Anadolu’da yaşayan birçok insan gibi ben de göçebe genlere sahibim. Bu genler bende çocukluktan itibaren yeni yerler keşfetme isteği olarak ortaya çıktı. Küçük yaşlarda, yaşadığımız köyü ninemle birlikte keşfederdim. Yaşım büyüdükçe önce Türkiye’yi, sonra da dünyayı keşfetmeye başladım. Bir noktadan sonra içimde karşı koyamadığım bir keşfetme arzusu doğdu. Ben buna “seyahat virüsü” diyorum. Bu virüs kanıma işledikten sonra hayatımı tamamen seyahate göre planlamaya başladım.

Seyahatleriniz sırasında yaşadığınız en sıra dışı ya da unutulmaz anınızı bizimle paylaşır mısınız?

Genellikle çok dikkatli ve tedbirli seyahat ederim, bu nedenle çok büyük olumsuzluklar yaşamam. Ama çantamı, cüzdanımı, pasaportumu veya fotoğraf makinemi çaldırdığım, uçağı kaçırdığım ya da kaçırmama ramak kalan olaylar elbette oldu. Beni en çok etkileyen anılar ise deneyim odaklı olanlar… Mesela İzlanda’da Avrupa ve Amerika kıtaları arasındaki yarıkta sıfır derecede dalış yaparken aynı anda iki kıtaya dokunmak inanılmaz bir deneyimdi. Ya da Endonezya’da aktif bir yanardağın ağzına yürüyüş yaparken doğanın karşısında ne kadar aciz olduğumu hissettiğim an…

Yeni başlayan seyahat yazarları ve içerik üreticilerine ne gibi tavsiyeler verirsiniz?

Ben blogumu 2008 yılında yazmaya başladım.
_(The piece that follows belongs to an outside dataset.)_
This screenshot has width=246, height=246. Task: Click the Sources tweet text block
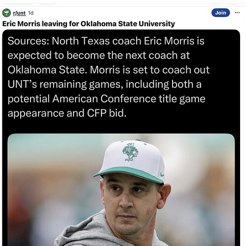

O zamanlar sosyal medya içerik üreticiliği diye bir kavram bile yoktu. Bugün başlayanlar sosyal medyayı daha aktif ve verimli kullanabildikleri için şanslılar ama rekabet çok daha yüksek. İçerik üreticiliği uzun soluklu bir yol. Nefesini uzun tutan, kaliteli içerik üretmeye sabırla devam edenler yer edinebiliyor. Ne yazık ki gençlerde “3 gün üretip 4. gün ünlü olayım” yaklaşımı görüyorum. Kısa vadede işe yarar gibi görünse de uzun vadede sürdürülebilir değil.
Bunun dışında iyi bir iş ağı oluşturmak da çok önemli. Sektördeki oyuncuları tanımak, potansiyel iş birlikleri kurmak ve kendini doğru şekilde anlatmak içerik üreticiliği kadar kritik.

Yurt dışındaki ülkelerle Türkiye’yi kıyasladığınızda, öne çıkan 3 olumlu ve 3 olumsuz fark sizce nelerdir?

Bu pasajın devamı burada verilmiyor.